[Pixel coordinate grounding data]
____________
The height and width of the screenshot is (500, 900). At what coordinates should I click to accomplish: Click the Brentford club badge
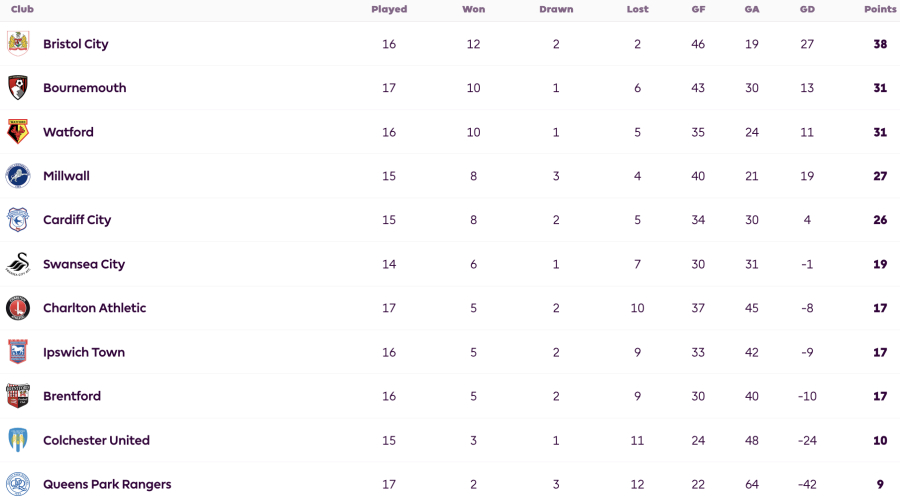[18, 396]
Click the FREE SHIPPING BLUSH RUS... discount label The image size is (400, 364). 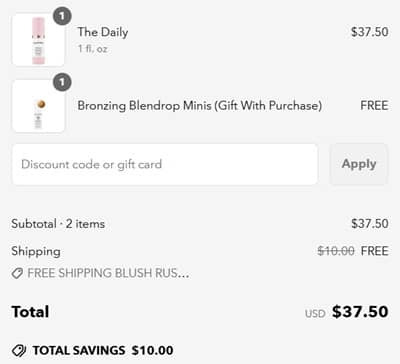click(x=108, y=273)
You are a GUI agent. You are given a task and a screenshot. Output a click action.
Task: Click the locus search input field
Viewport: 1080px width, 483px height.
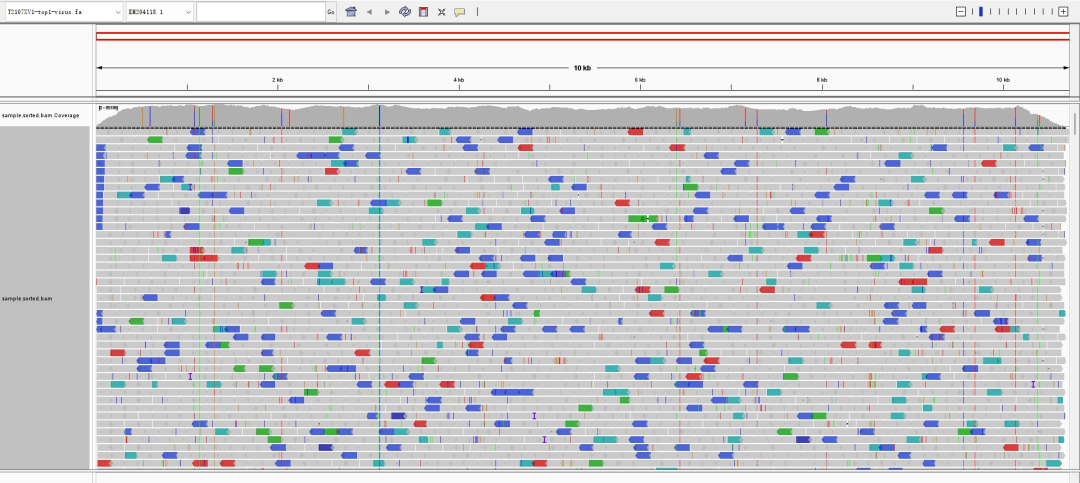coord(261,12)
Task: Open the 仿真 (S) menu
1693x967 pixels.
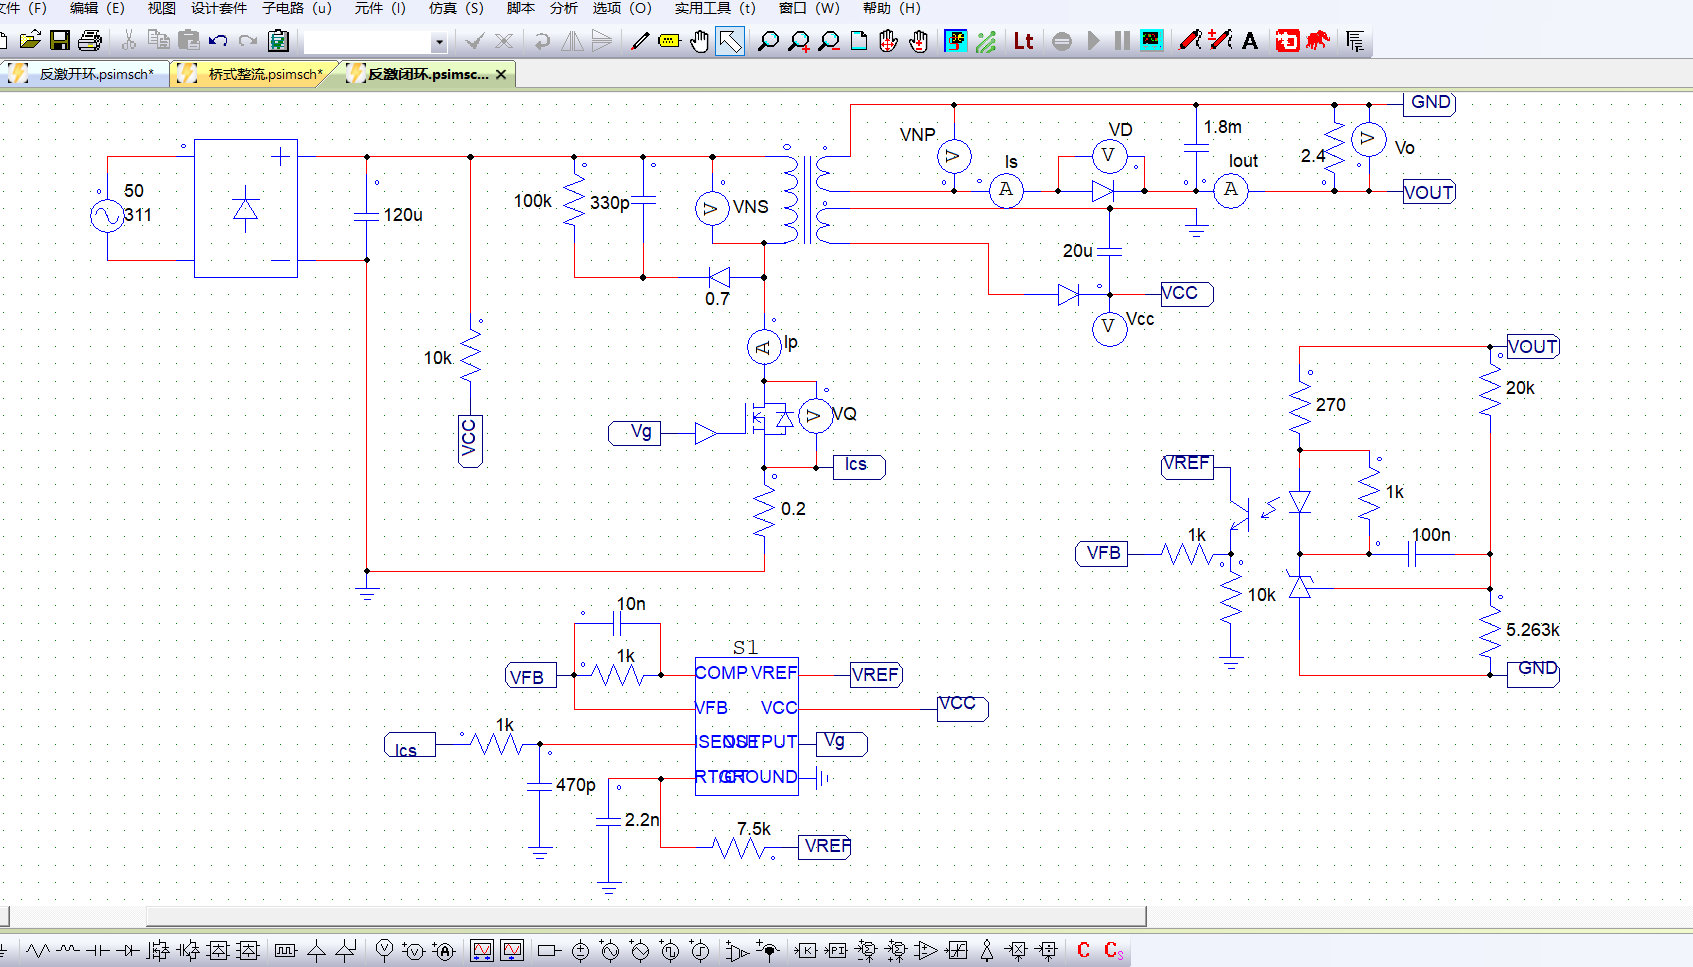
____________
Copy exactly, with no pictures, the lines from the line containing "Viewport: 1080px width, 483px height." through the last line of the records above.

Answer section
Viewport: 1080px width, 483px height.
coord(261,12)
Task: Open the 仿真 (S) menu
1693x967 pixels.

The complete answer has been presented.